Friday, September 29, 2006

Oh Tyranny, Thy Name is US

Under the newly passed Military Commissions Act of 2006, Congress has given the Bush Administration the power to detain anyone indefinitely and decide what constitutes torture; it eliminates habeas corpus and judicial review, and it permits coerced evidence. Our country is at a precipice, if we have not already crossed it. I vacillate between anger, disgust and despair.

There is a profound and fundamental difference between an Executive engaging in shadowy acts of lawlessness and abuses of power on the one hand, and, on the other, having the American people, through their Congress, endorse, embrace and legalize that behavior out in the open, with barely a peep of real protest. Our laws reflect our values and beliefs. And our laws are about to explicitly codify one of the most dangerous and defining powers of tyranny -- one of the very powers this country was founded in order to prevent.
That is how Glenn Greewald, of Unclaimed Territory describes it, in the legalization of torture and permanent detention.

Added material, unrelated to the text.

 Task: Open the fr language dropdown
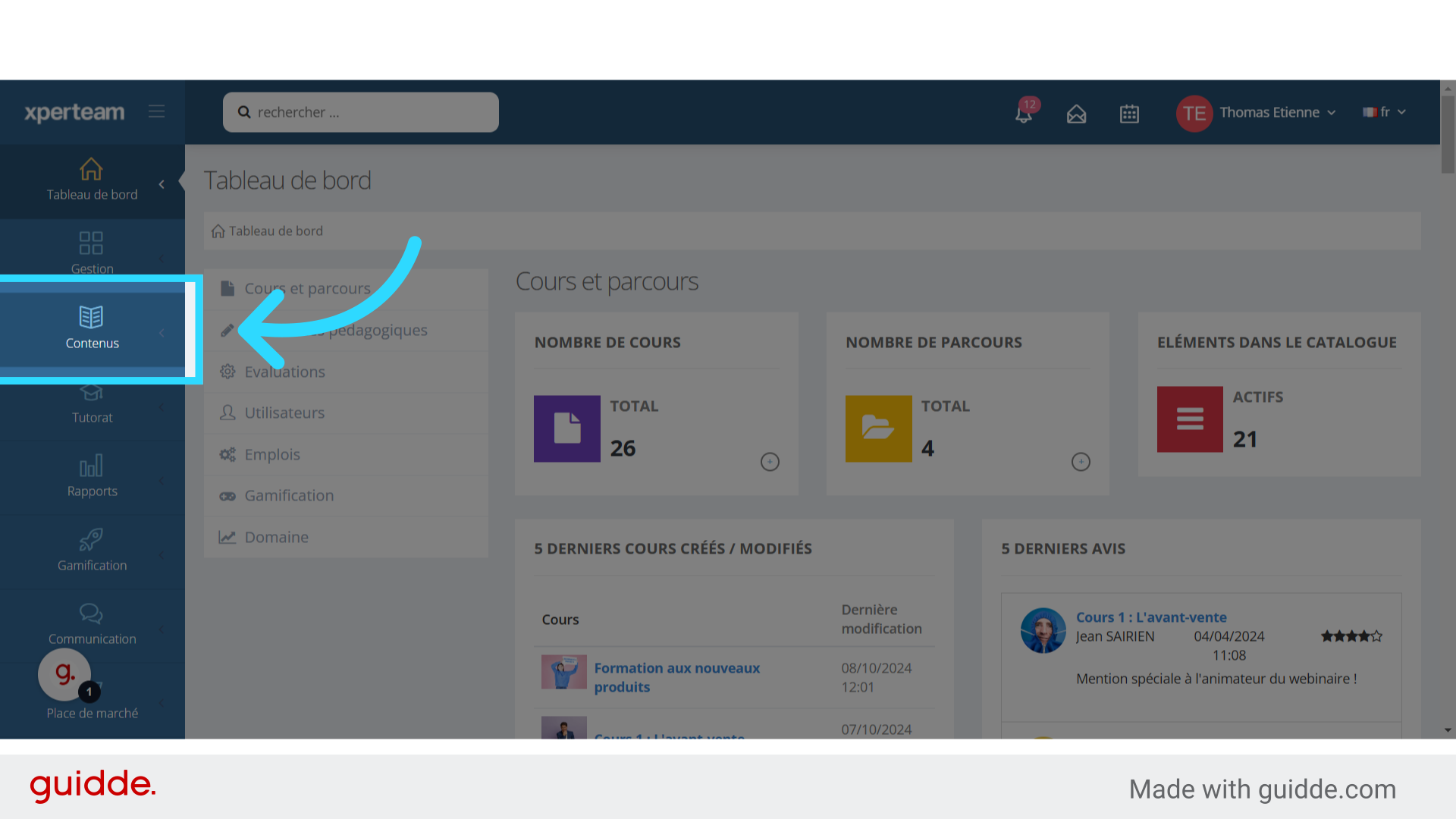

In Bush Rules, Dan Froomkin of the Washington Post calls it a "defining moment for this nation." He inquires:
How far from our historic and Constitutional values are we willing to stray? How mercilessly are we willing to treat those we suspect to be our enemies? How much raw, unchecked power are we willing to hand over to the executive?

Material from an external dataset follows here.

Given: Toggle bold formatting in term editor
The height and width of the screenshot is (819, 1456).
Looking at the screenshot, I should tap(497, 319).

The legislation before the Senate today would ban torture, but let Bush define it; would allow the president to imprison indefinitely anyone he decides falls under a wide-ranging new definition of unlawful combatant; would suspend the Great Writ of habeas corpus; would immunize retroactively those who may have engaged in torture. And that's just for starters.

It's a red-letter day for the country. It's also a telling day for our political system.

The people have lost confidence in their president. Despite that small recent uptick in the polls, Bush remains deeply unpopular with the American public, mistrusted by a majority, widely considered out of touch with the nation's real priorities.

But he's still got Congress wrapped around his little finger.

Today's vote will show more clearly than ever before that, when push comes to shove, the Republicans who control Congress are in lock step behind the president, and the Democrats -- who could block him, if they chose to do so -- are too afraid to put up a real fight.

For my earlier posts on this issue, see Shame, Shame, Shame and The Inquisitor. See also the NY Times Editorial, Rushing Off a Cliff.

_________

So long as the people do not care to exercise their freedom, those who wish to tyrannize will do so; for tyrants are active and ardent, and will devote themselves in the name of any number of gods, religious and otherwise, to put shackles upon sleeping men.